Wednesday, September 29, 2010
Despite resolute denial from UNAIDS and other parties that a significant proportion of HIV transmission could be from medical procedures, injections in particular, there is at least one Kenyan politician who disagrees. And he is the Medical Services Minister, Anyang' Nyong'o.
Mr Nyong’o is quite frank about problems in health care provision, especially for poorer people. He points out that between 33 and 50% of Kenyans are taking the wrong drugs and up to 75% of antibiotics in Africa are prescribed inappropriately.
The minister has drawn attention to shortages of nurses, with only about one quarter the number required to meet WHO guidelines. There are also shortages among other health care personnel and overall standards are deteriorating.
Of particular importance, the minister said that there is “widespread use of the injection and prevalence of unsafe practices which put communities at risk of blood-borne diseases like Hepatitis B and C and HIV.” This is a courageous remark to make in the current climate of denial about blood-borne infections, in particular HIV. If UNAIDS could excommunicate, they would surely excommunicate the minister.
This is not the only courageous statement I have heard recently about blood-borne HIV. A Ugandan journalist, James Lutaaya, said in relation to criminalization of HIV transmission “The deliberate infection Uganda wants to prosecute…would not involve sexual relations as it is relatively unlikely that sex will lead to HIV infection...hence sex would be a very ineffective method of passing on HIV if someone was really intent on doing so.”
Lutaaya is right, but this is not the orthodox view. According to the orthodoxy, HIV is almost always transmitted sexually in African countries, despite there being little evidence supporting this view.
Interestingly, Lutaaya refers to the case of Nadja Benaissa, who was given a two year sentence for knowingly spreading HIV. Lutaaya feels that both Benaissa and the man she is said to have infected (the court didn’t have to prove that Benaissa infected him) share equal responsibility. That may be so, but the case also highlights another serious problem with prosecuting in such circumstances. The man Benaissa is said to have infected could have already been infected and he could have been fully aware of this. He could have been guilty of the same crime for which Benaissa was given a suspended sentence, yet he wasn't tried for such an offence.

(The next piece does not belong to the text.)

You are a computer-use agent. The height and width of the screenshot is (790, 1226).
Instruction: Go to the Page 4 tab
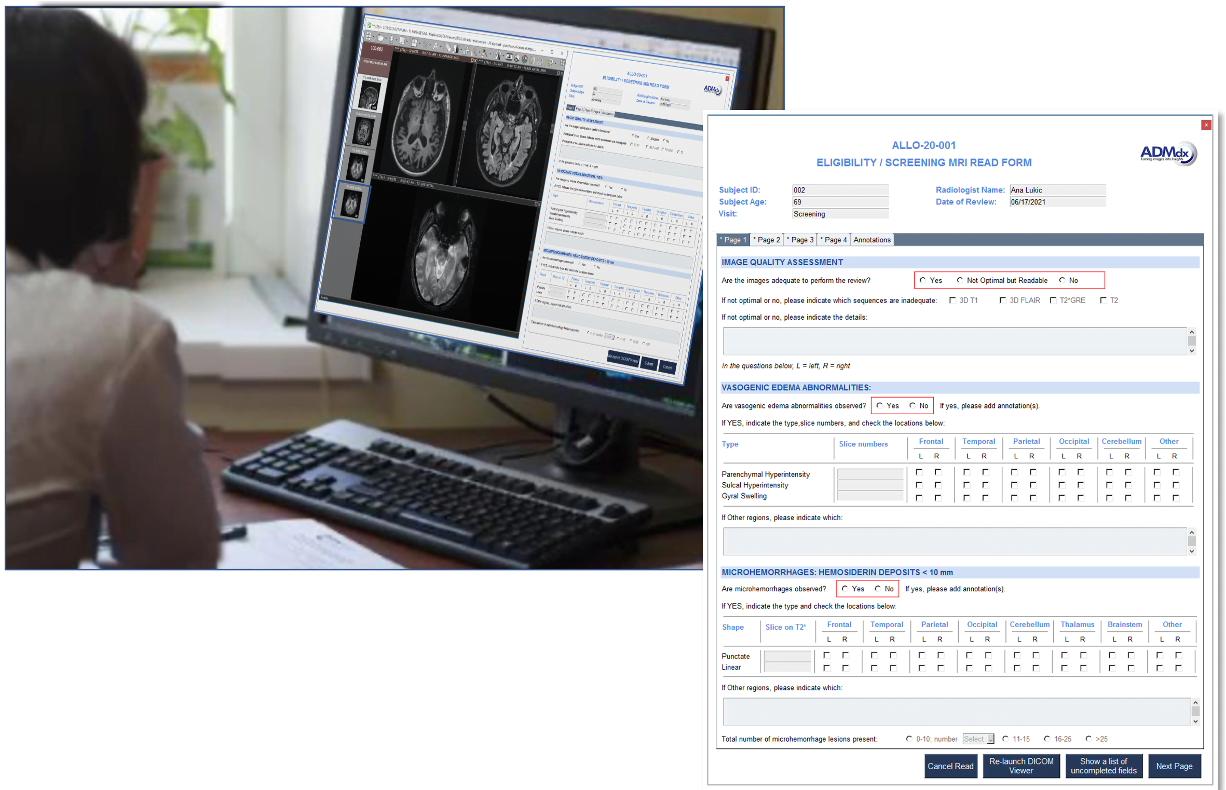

Because the orthodoxy assumes sexual transmission and Benaissa, who knew she was HIV positive, had unprotected sex with the partner, it is also assumed that she infected him sexually. She may not have infected him at all, or she may not have infected him sexually. He could have been, as mentioned, already infected. Or they could have shared injecting drug equipment or some other form of exposure may have taken place. Certainly, the probability of her infecting him sexually by having unprotected sex with him a few times is very small indeed.
A woman is far more likely to know her HIV status, especially if she is or has been pregnant. It is also harder for her to hide her status, especially in countries where testing is routine for pregnant women. A man is less likely to know his status and more likely to be able to keep his status confidential. This doesn’t exonerate Benaissa, but it shows that the law is counterproductive if it aims to reduce HIV transmission. And its negative impacts will affect women far more than men.

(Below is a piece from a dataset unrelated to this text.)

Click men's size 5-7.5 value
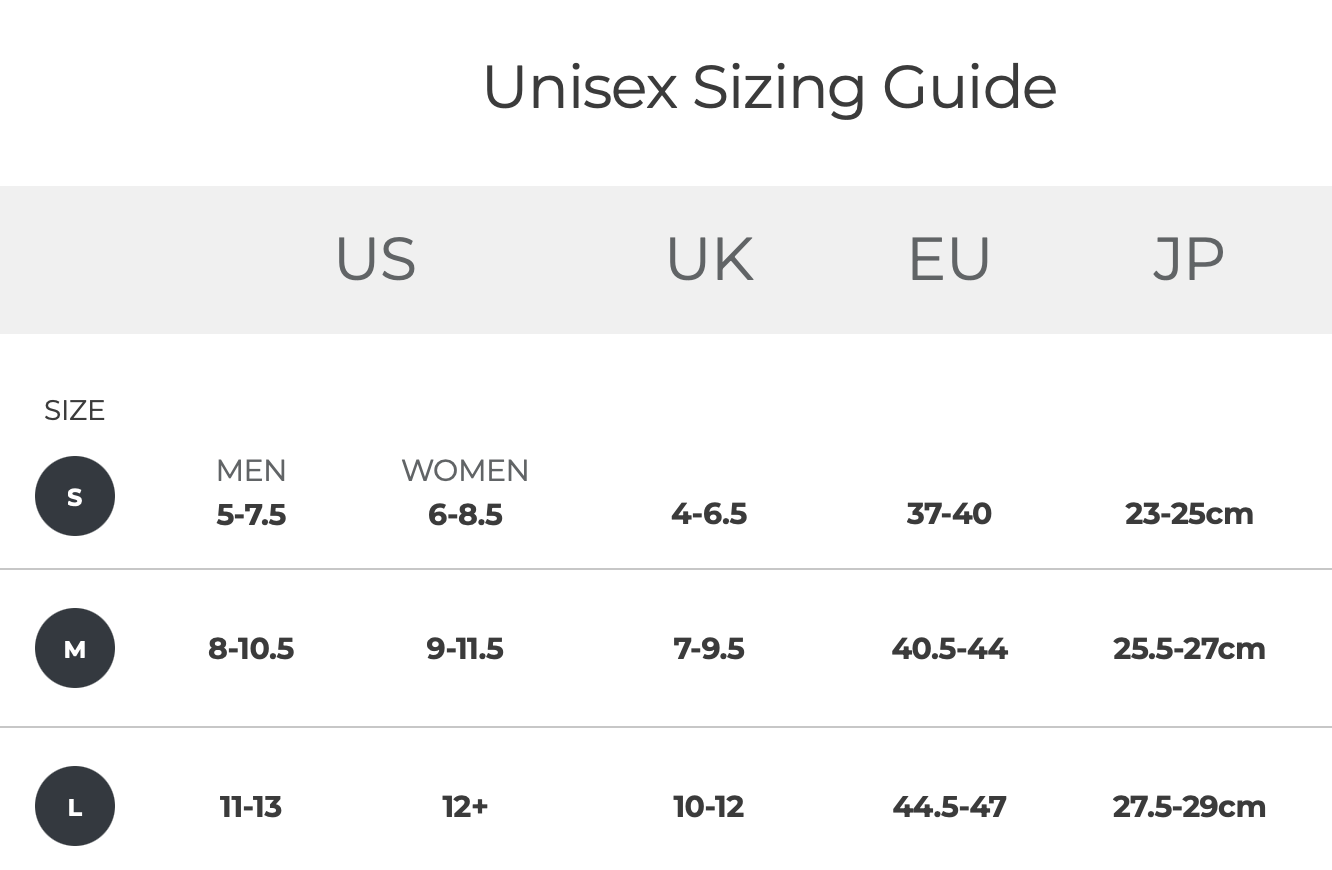 pyautogui.click(x=251, y=514)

The insistence that HIV is almost always sexually transmitted in African countries, or anywhere else, is quite illogical. Non-sexual transmission of HIV and other blood-borne viruses is not uncommon, even in countries where health spending per head of population is very high.

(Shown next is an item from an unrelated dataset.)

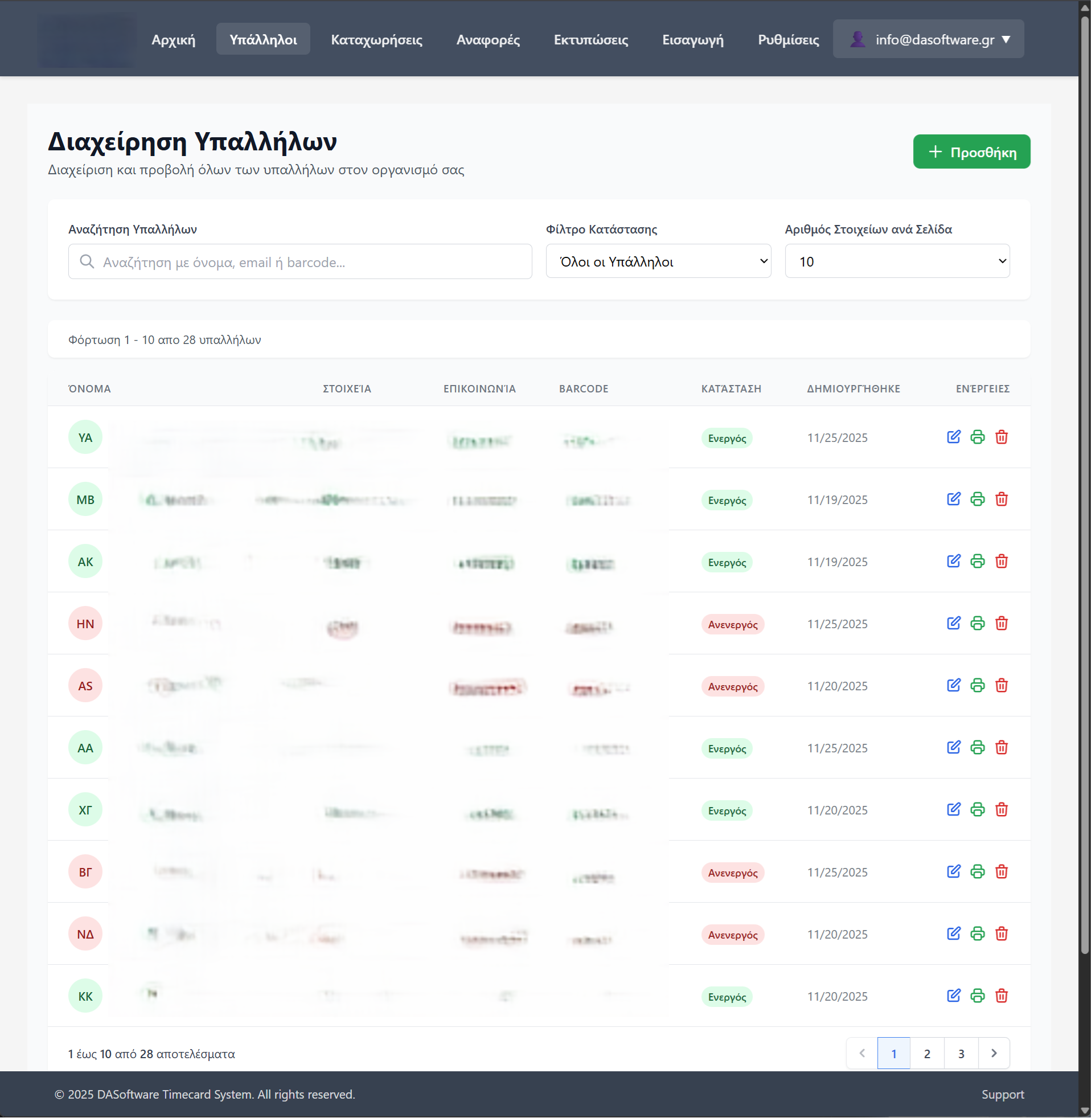Screen dimensions: 1092x1118
Task: Edit the first employee YA
Action: pyautogui.click(x=954, y=437)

Per capita health expenditure in the US is over $7,000. But a possible two and a half thousand people were recently exposed to risks of blood-borne HIV, hepatitis B (HBV) and hepatitis C (HCV) virus in a government run hospital in the US as a result of unsterile equipment. Five thousand have been notified that they might have been exposed to similar risks because a radiologist with a drug problem and suffering from HCV used injecting equipment that was then used on patients.
In Australia, where per capita health expenditure is over $3,000, an anaesthetist with a drug problem has infected some patients, although it’s not quite clear how the infection was transmitted.
In African countries, per capita expenditure on health is about $10, on average. In Kenya, it’s about $6. The least UNAIDS, WHO and other institutions could do is investigate the extent to which HIV is transmitted non-sexually. Their claims about HIV almost always being transmitted sexually are no longer reassuring for the many people who have been infected and know they could not have been infected sexually. Perhaps Minister Nyong'o will take up the matter and challenge the ruling elite of the HIV/AIDS world?